Amanhã, 20 de Setembro, há eleições na Grécia. Dia 27 de Setembro vai haver eleições antecipadas na Catalunha. 4 de Outubro teremos eleições em Portugal. Para além dos dramas internos de cada um dos países, uma interrogação: para o eleitor, para cada cidadão que vai votar, no momento da decisão, qual o peso da ideia que tem sobre o futuro do continente europeu? Sobre o futuro das actuais instituições europeias? Perdão, sobre o futuro do que se resolveu chamar a União Europeia? Terá a noção de que o seu governo nacional tem a sua acção muito limitada pelas restrições impostas pela adesão a esta última?

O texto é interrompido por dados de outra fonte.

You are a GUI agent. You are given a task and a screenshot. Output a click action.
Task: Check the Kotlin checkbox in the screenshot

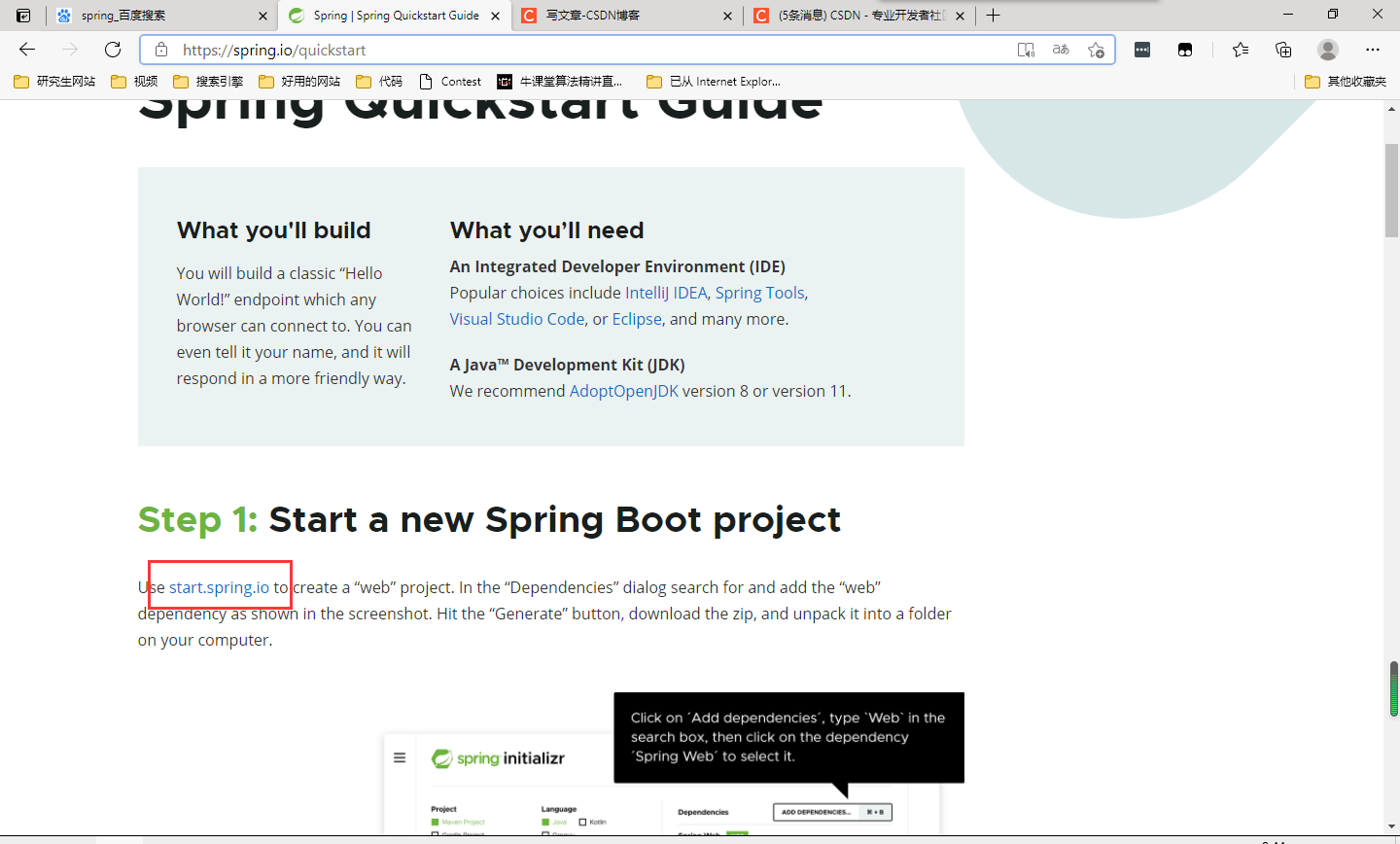click(x=582, y=822)
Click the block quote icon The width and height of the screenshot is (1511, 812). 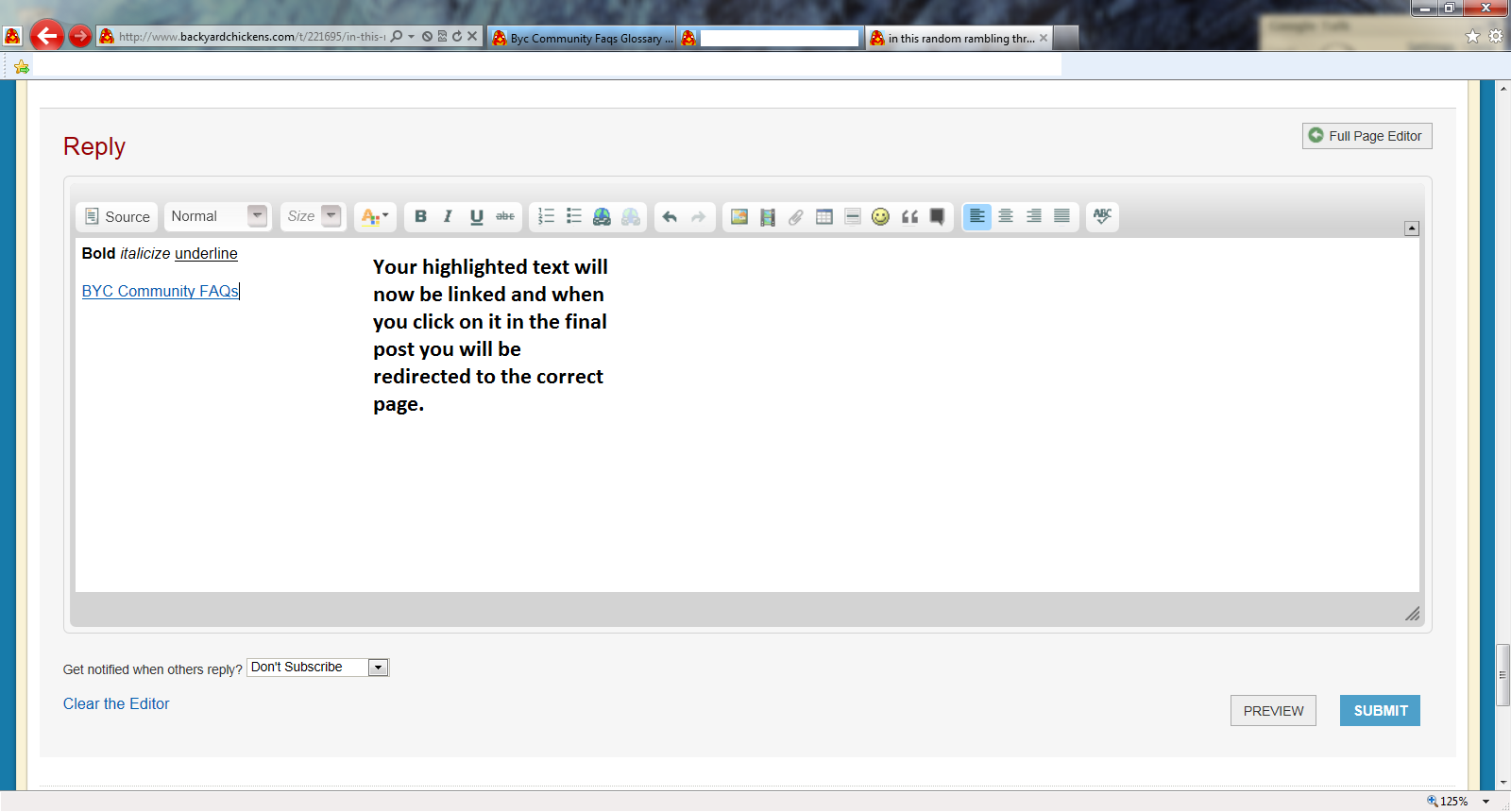pyautogui.click(x=909, y=216)
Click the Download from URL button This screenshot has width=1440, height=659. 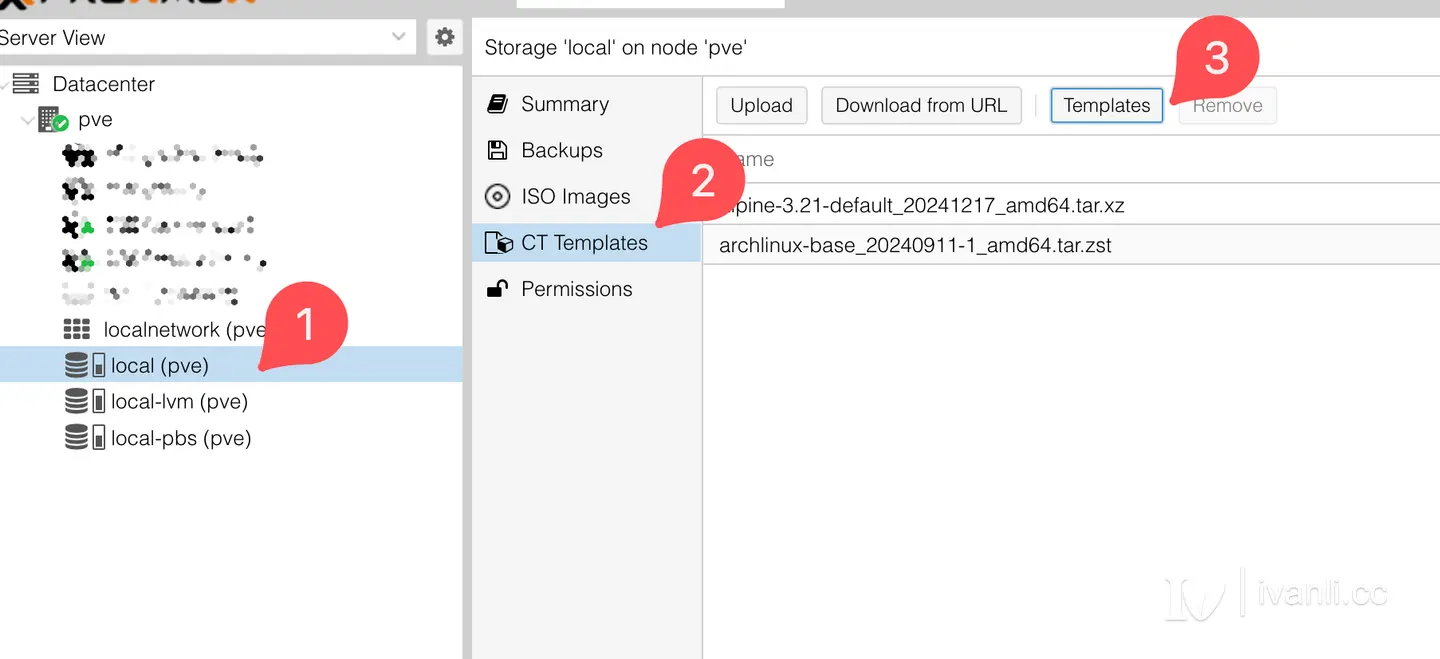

O continente europeu tem um colosso a leste, a Rússia, muito afectado por crises nas últimas décadas (não vamos aqui reanalisá-las), mas que tem tido sempre um peso grande na sua vida, mesmo quando estava em crises profundas. Ao centro, um gigante (Golem, Frankenstein?), ora em crise, ora procurando afirmar a sua ascendência sobre os outros países, a Alemanha. Mais a ocidente, dois países em luta constante, o Reino Unido e a França, que continuarão pelos séculos mais próximos a nutrir uma rivalidade inultrapassável, mesmo que só se manifeste no humorismo (veja-se Os Cadernos do Major Thompson, de Pierre Daninos). E alguns países periféricos, com historiais gloriosos, mas vidas presentes pouco brilhantes. Pensem um pouco no que foram a Grécia, a Itália, o reino espanhol (a que muitos chamam Espanha) e Portugal, e no que são agora. E já agora, na Irlanda, e até na Dinamarca e na Suécia. Apesar das diferenças actuais, as situações destes últimos têm algumas semelhanças.


“A Europa das Cem Bandeiras” é o título dum livro do jurista bretão Yann Fouéré. em que – e muito bem – é preconizado o regresso à Primeira Europa. Desmembrar as aberrações estatais que proliferam por esta Europa deverá ser a tarefa prioritária das várias Nacionalidades Oprimidas. Quem mais, além de Portugal, nesta Europa recheada de pequenos impérios, não submete uma qualquer Nacionalidade. Um capital dos portugueses que jamais foi invocado.